Politique économique européenne : un modèle de despotisme éclairé ; une interview de Christophe Lavialle (mai 2005)

Christophe Lavialle est Docteur en Science Économique, Maître de Conférences à l’Université d’Orléans, Chercheur au Laboratoire d’Economie d’Orléans, et Directeur du Centre Associé en Région Centre au Céreq (Centre d’Etudes et de Recherches sur les Qualifications).

Quels sont à votre sens les grands principes économiques en vigueur dans l’Union européenne ?

Les principes économiques à l’oeuvre dans l’Union Européenne reflètent une conception très particulière des mécanismes économiques et du rôle des politiques économiques, conception qui était précisément dominante dans les esprits au moment (fin des années 1980) ou l’architecture institutionnelle de la politique économique en Europe a été imaginée (dans le cadre de ce qui deviendra le « Traité de Maastricht). Pour l’essentiel, cette conception, inspirée du courant de ce que l’on a appelé « la nouvelle macroéconomique classique » de l’école de Chicago, repose sur les idées suivantes, qui découlent d’une critique fondamentale des pratiques « interventionnistes » keynésiennes, menée à partir des années 1970, par ces économistes

1) il n’ y a pas d’arbitrage entre inflation et chômage : le chômage n’est pas un phénomène macroéconomique (lié au défaut de croissance et à la mauvaise orientation des politiques budgétaire et monétaire de l’Etat), mais résulte des seuls dysfonctionnements microéconomiques des marchés du travail, et son niveau reflète donc les seuls problèmes structurels (et non pas conjoncturels) des économies. L’inflation, quant à elle, est le produit des pratiques keynésiennes, qui ont volontairement orchestré la mise en oeuvre d’un « bruit » inflationniste pour perturber le calcul économique des agents privés et réduire « artificiellement » le chômage en dessous de son niveau d’équilibre « naturel ».
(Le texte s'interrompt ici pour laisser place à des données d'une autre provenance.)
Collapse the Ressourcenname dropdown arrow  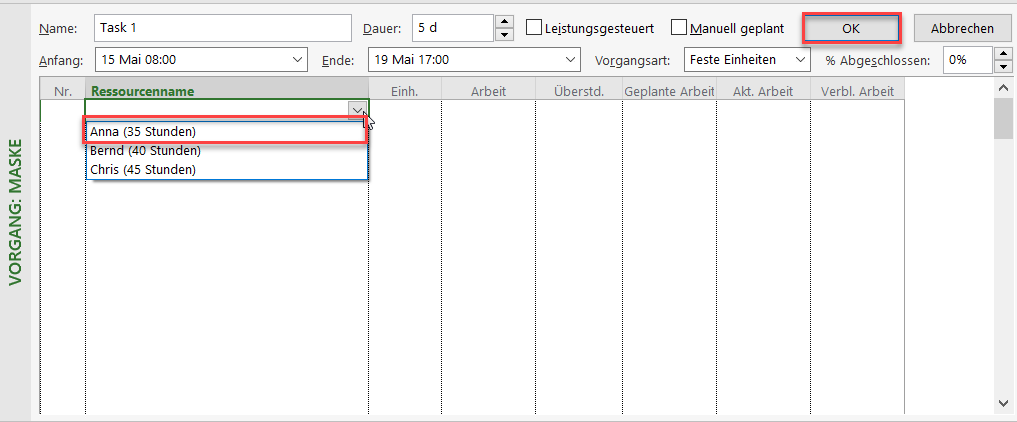pos(357,110)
2) par conséquent, la politique macroéconomique ne doit se donner qu’un seul objectif : la lutte contre l’inflation (la désinflation). Comme l’inflation est analysée comme étant en dernière instance un phénomène « monétaire » (c’est le trop grand laxisme dans la gestion des systèmes de paiement et des contraintes monétaires qui autorise les dérives inflationnistes), il faut confier cet objectif de désinflation à la politique monétaire (aux banques centrales). Pour le reste, les politiques macroéconomiques, étant réputées inefficaces à porter durablement la croissance économique et l’emploi, doivent viser au respect des sacro-saints « grands équilibres », notamment budgétaires (objectif de réduction des déficits budgétaires).
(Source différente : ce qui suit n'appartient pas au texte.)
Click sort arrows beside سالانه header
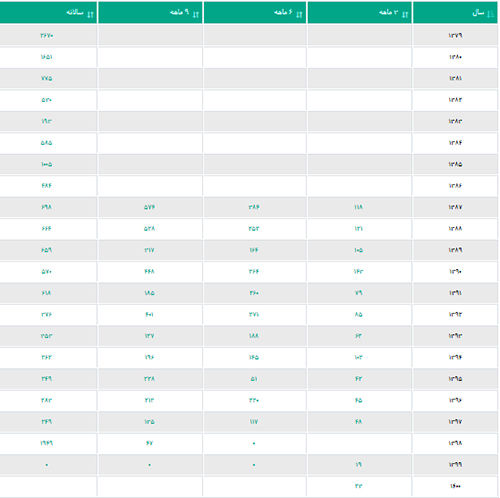This screenshot has height=498, width=500. coord(90,14)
3) Le chômage n’étant plus considéré comme relevant des politiques macroéconomiques, il est donc réputé devoir être résolu par les seules politiques microéconomiques, c’est-à-dire des politiques essayant de modifier les « structures » du marché du travail dans un sens favorable à l’emploi, et essayant d’améliorer les « incitations » économiques au travail et à l’embauche. Ce déplacement fondamental (qui est en fait un retour aux vieilles conceptions classiques auxquelles s’était opposé Keynes dans les années 1930) s’accompagne d’une re-volontarisation du chômage : si le chômage est élevé, c’est bien souvent, au regard de cette doctrine, parce que le coût du travail est trop élevé (et que les salariés s’opposent à sa baisse) et parce que trop d’incitations négatives pèsent sur l’offre de travail (cf. le fameux débat sur les « trappes à inactivité » ou sur la « dévalorisation du travail »).
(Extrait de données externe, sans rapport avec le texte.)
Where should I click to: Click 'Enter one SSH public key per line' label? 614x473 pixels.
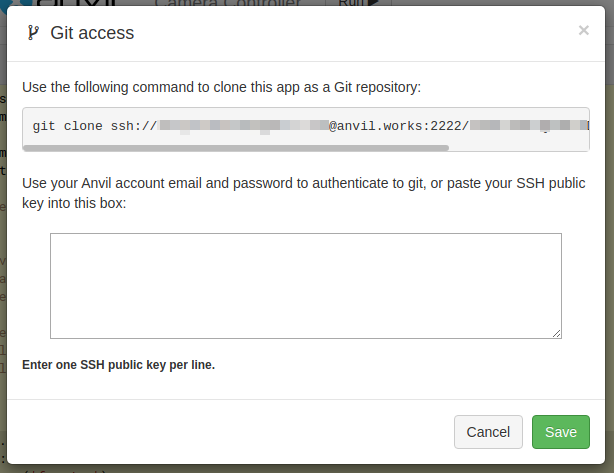click(118, 365)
Au-delà du contenu concret de ces « politiques de l’emploi » réduites aux seules politiques de « marché du travail » (et ce contenu est diversifié : il existe en Europe des modèles alternatifs de ce point de vue) , un fait demeure qui est le postulat de séparation entre les problèmes d’emploi et les grandes orientations de politique macroéconomique. Cette séparation se reflète dans le fait que la gestion macroéconomique est « fédérale » (soit totalement, dans le cas de la politique monétaire unique, soit par le biais de règles contraignantes dans le cas des politiques budgétaires et fiscales), tandis que les politiques de l’emploi relèvent des autorités nationales.

La mise en oeuvre, depuis 1997 (Traité d’Amsterdam) d’une « stratégie européenne pour l’emploi », qui vise à mieux coordonner les actions des États membres dans ces domaines, n’a rien changé à l’affaire, et n’a pas constitué, sur le fond, une remise en cause des conceptions sur lesquelles cette « séparation » repose.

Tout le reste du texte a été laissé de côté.